The input

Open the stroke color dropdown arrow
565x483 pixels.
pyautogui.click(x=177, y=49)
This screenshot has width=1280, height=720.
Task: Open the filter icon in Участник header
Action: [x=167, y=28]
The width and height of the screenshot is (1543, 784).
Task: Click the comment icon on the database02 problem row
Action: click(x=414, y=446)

---

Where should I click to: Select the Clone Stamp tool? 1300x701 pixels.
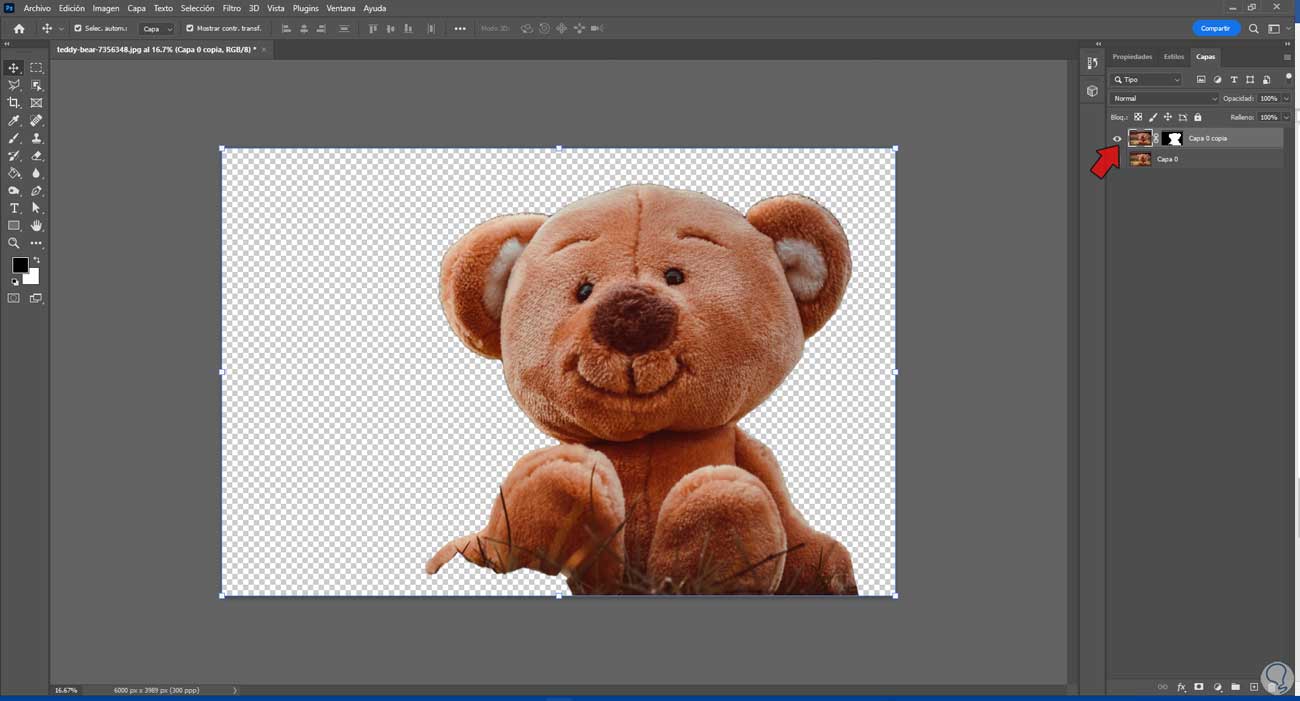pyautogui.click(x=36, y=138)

What you need to do
Substitute "fill color" for "stroke color" in the lines from the one containing "Open the stroke color dropdown arrow" through the one containing "Action: click(x=414, y=446)", inclusive. Return only those lines and leave everything else in them unchanged.

Result of the exercise
Open the fill color dropdown arrow
565x483 pixels.
pyautogui.click(x=177, y=49)
This screenshot has width=1280, height=720.
Task: Open the filter icon in Участник header
Action: [x=167, y=28]
The width and height of the screenshot is (1543, 784).
Task: Click the comment icon on the database02 problem row
Action: click(x=414, y=446)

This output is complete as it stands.